With the pictures omitted, please transcribe exactly the lines beginning at the one that contains "Open the Install dialog" and ending with the last line of the records below.

-----

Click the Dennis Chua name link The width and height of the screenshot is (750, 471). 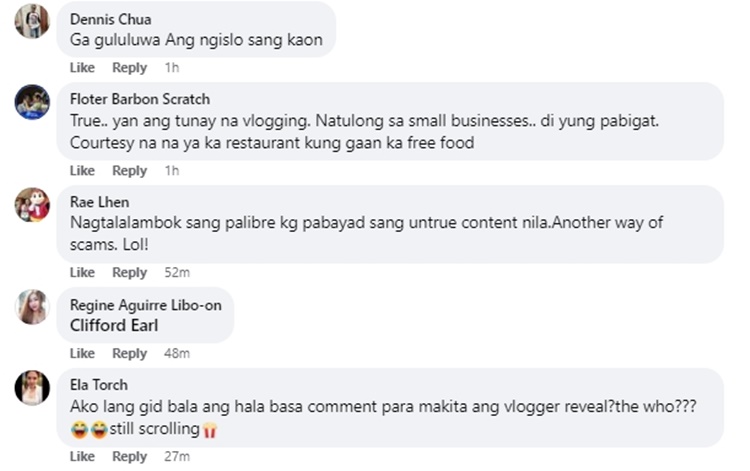tap(111, 19)
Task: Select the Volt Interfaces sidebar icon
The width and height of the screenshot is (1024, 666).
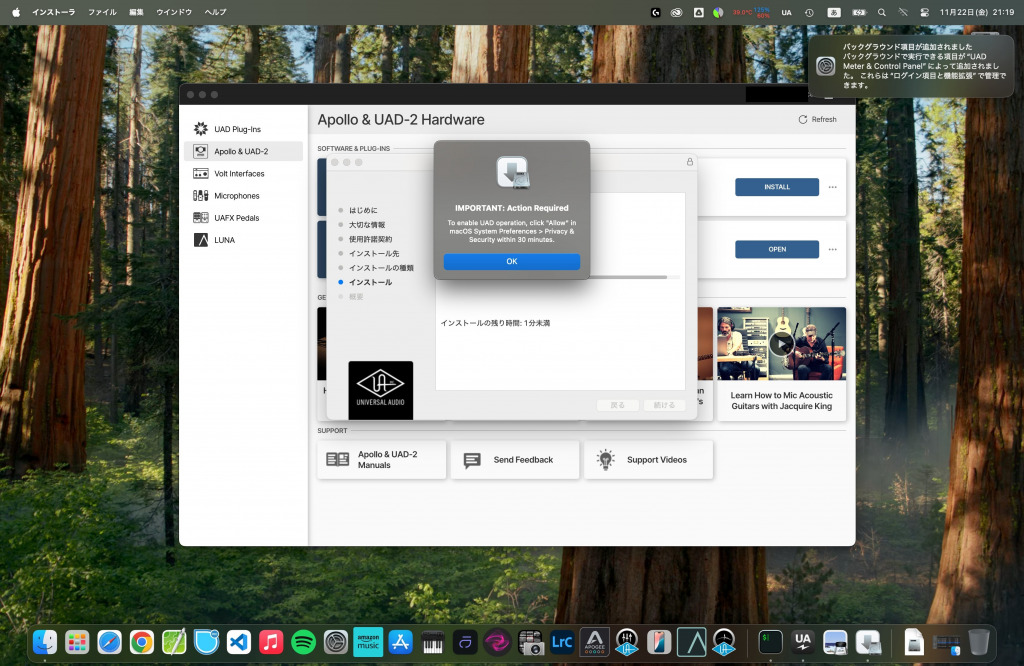Action: tap(200, 173)
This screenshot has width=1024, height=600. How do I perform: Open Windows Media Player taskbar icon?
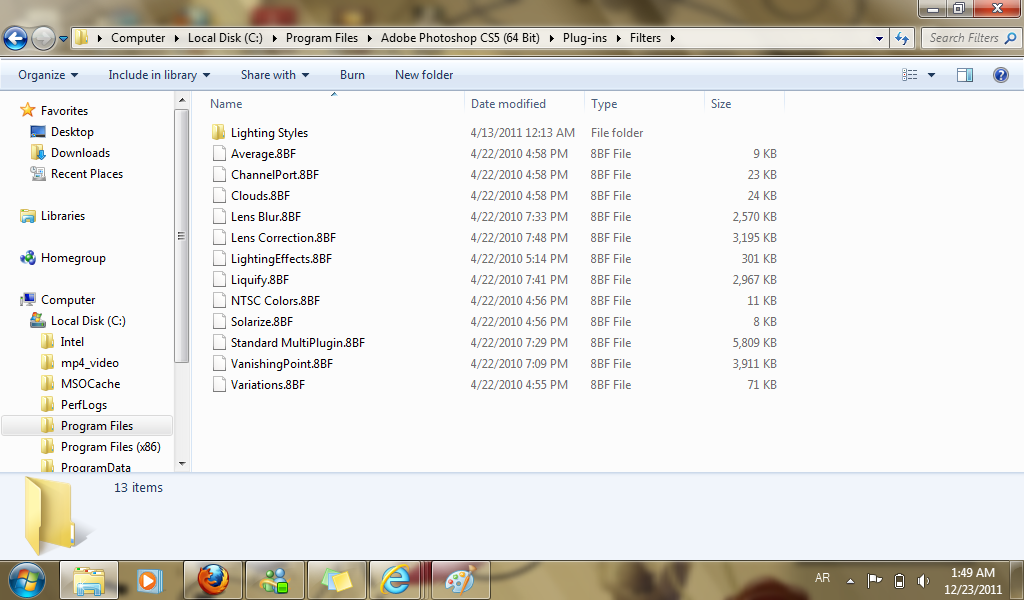click(149, 579)

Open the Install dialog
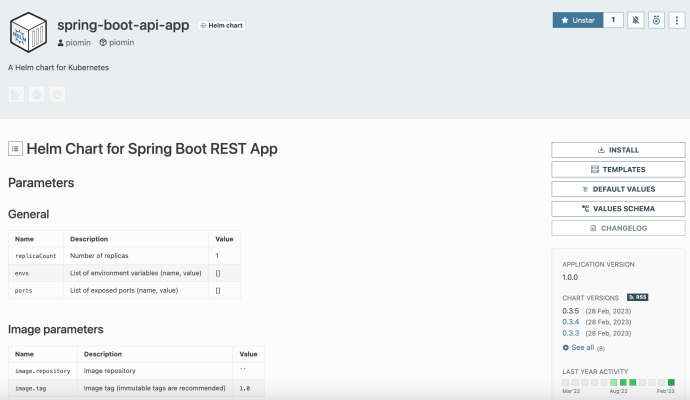618,150
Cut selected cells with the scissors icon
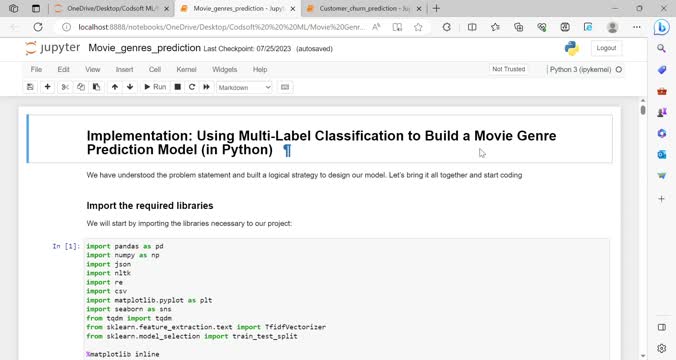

-----

● Answer to the exercise
Open the Install dialog
618,150
Cut selected cells with the scissors icon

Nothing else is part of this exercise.